The ACD856 EEG result pattern in healthy subjects is similar to what is seen during the physiological state of relaxation (49). It is also similar to the EEG profile reported for buspirone (a partial serotonin receptor 1A (5-HT1A) agonist and dopamine D2/D3 receptor antagonist) in healthy subjects (49, 50). Buspirone is approved for the long-term treatment of anxiety and restlessness. Looking at donepezil hydrochloride, an acetylcholinesterase inhibitor used for the treatment of AD, a study in older healthy volunteers showed that impaired memory was associated with a decrease in EEG alpha and beta power and an increase in delta power (51). In contrast, after six months of treatment with donepezil in patients with AD dementia, cognition (Mini Mental State Examination) was improved, EEG delta activity decreased, and alpha and beta activity increased (52). Any cross-reference to studies exploring other CNS active drugs should only be done with caution, considering differences in study populations and in EEG methodology. Nevertheless, it may be of interest to better understand whether ACD856 exerts any effects on qEEG parameters in a relevant patient population and if this differs from the activity patterns seen in healthy subjects.

The main inherent limitation of the current phase I study is the small study population. The number of subjects per dose cohort is in agreement with available guidance for FIH ascending dose studies (38) and are deemed sufficient to evaluate safety in healthy subjects in this early type of phase I trial. However, extensive data on the safety of ACD856 treatment in humans remains to be collected in clinical trials with larger sample sizes and longer treatment duration in order to fully understand the safety profile of ACD856. The limited sample size should also be remembered in the review of the pharmacokinetic and pharmacodynamic results (i.e., qEEG parameters). Pharmacokinetic results should be further assessed in larger clinical trials in order to determine if the highly predictable PK properties can be confirmed. The observed dose-dependent treatment-associated changes on qEEG parameters, while statistically significant, do not allow for any general conclusions regarding effects of ACD856 treatment on neuronal activity. Furthermore, the level of relaxation or vigilance in the study subjects during the qEEG measurement was not systematically evaluated and no active control treatments with known qEEG patterns were used.

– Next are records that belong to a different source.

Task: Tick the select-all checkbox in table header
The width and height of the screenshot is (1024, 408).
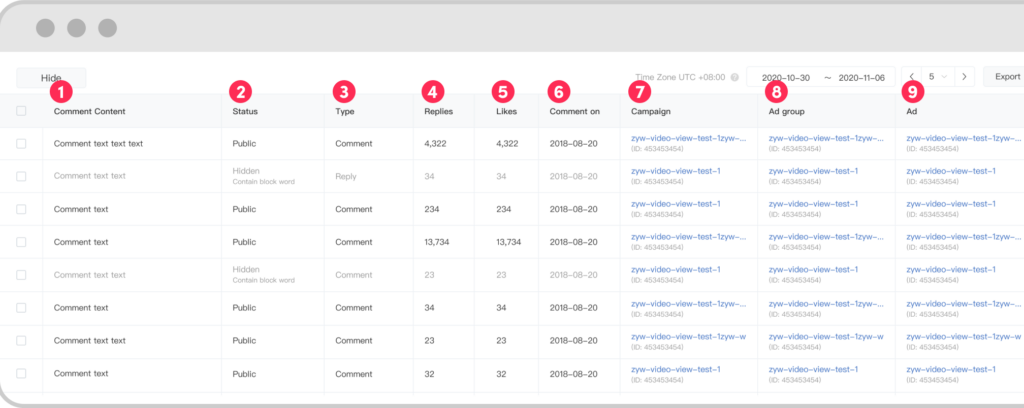Action: [x=21, y=111]
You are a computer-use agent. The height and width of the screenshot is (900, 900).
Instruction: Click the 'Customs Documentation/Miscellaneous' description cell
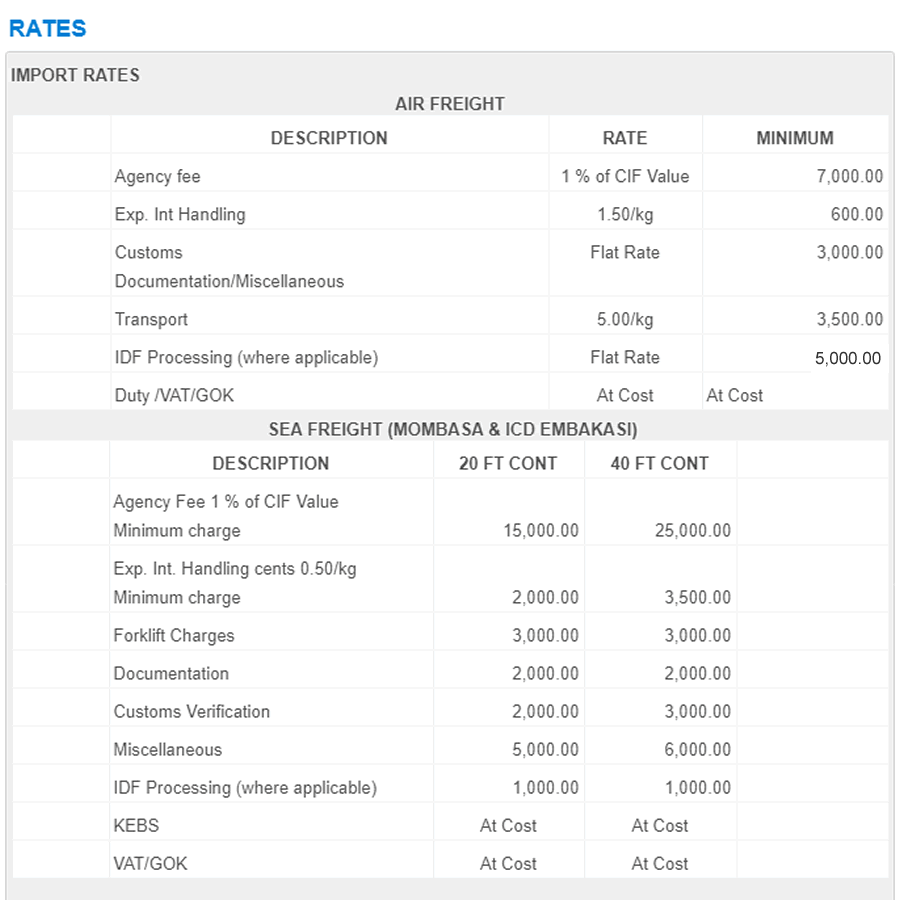[229, 267]
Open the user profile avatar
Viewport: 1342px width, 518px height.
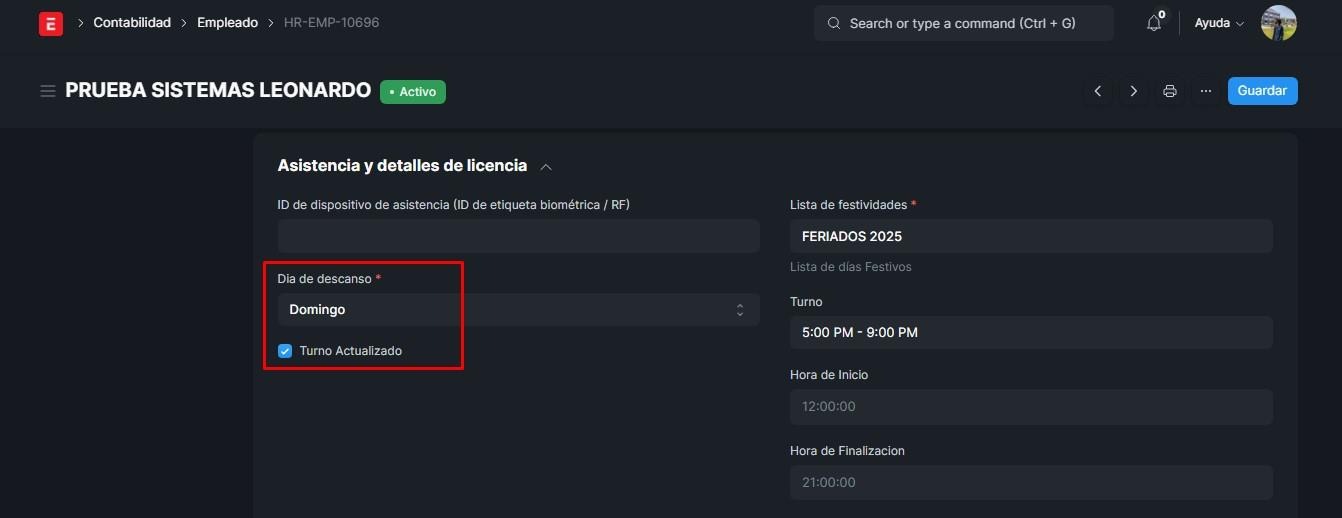[1278, 23]
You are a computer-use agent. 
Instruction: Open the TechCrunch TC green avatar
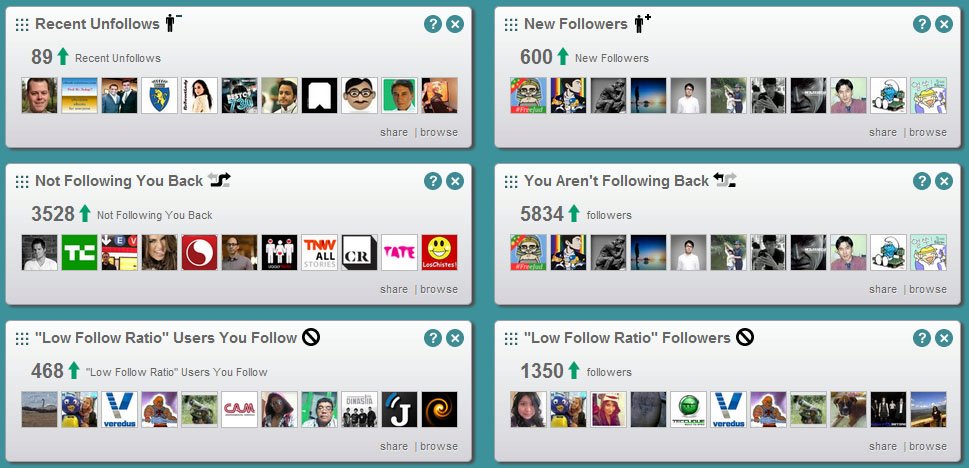point(79,252)
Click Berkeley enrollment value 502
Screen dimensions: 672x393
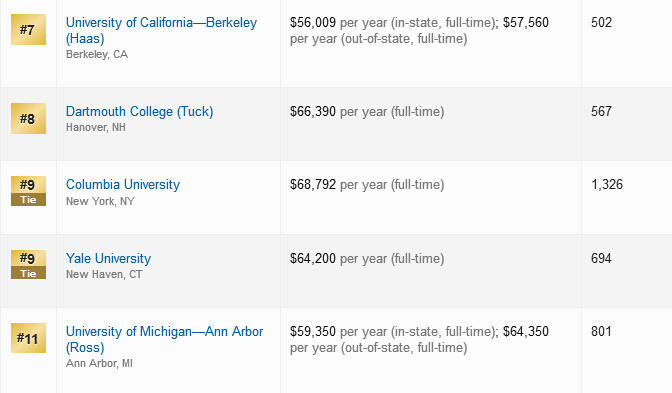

In conclusion, ACD856 was well tolerated at the tested multiple dose levels (10-90 mg/daily for 7 days) in healthy subjects. No safety signals were observed. PK results indicate that ACD856 has a suitable pharmacokinetic profile for further development with a rapid absorption, dose-dependent exposure, and a favorable metabolic profile. The CSF concentration results show that ACD856 passes the blood-brain-barrier and reaches relevant exposure in the brain as these are well above the observed brain exposure in preclinical studies for which pro-cognitive effects of ACD856 were demonstrated (27, 28). Furthermore, qEEG data indicates that ACD856 not only passes the blood brain barrier but also exerts some treatment-associated changes on CNS activity, which suggests that central target engagement is achieved. The clinical relevance of this finding remains to be understood and is to be evaluated in a relevant patient population. The next step in the clinical development of ACD856 will be to evaluate its effects in a relevant patient population to understand if ACD856 could prove to be an effective treatment option for patients with AD, depression, other psychiatric disorders and disorders where cognition is impaired.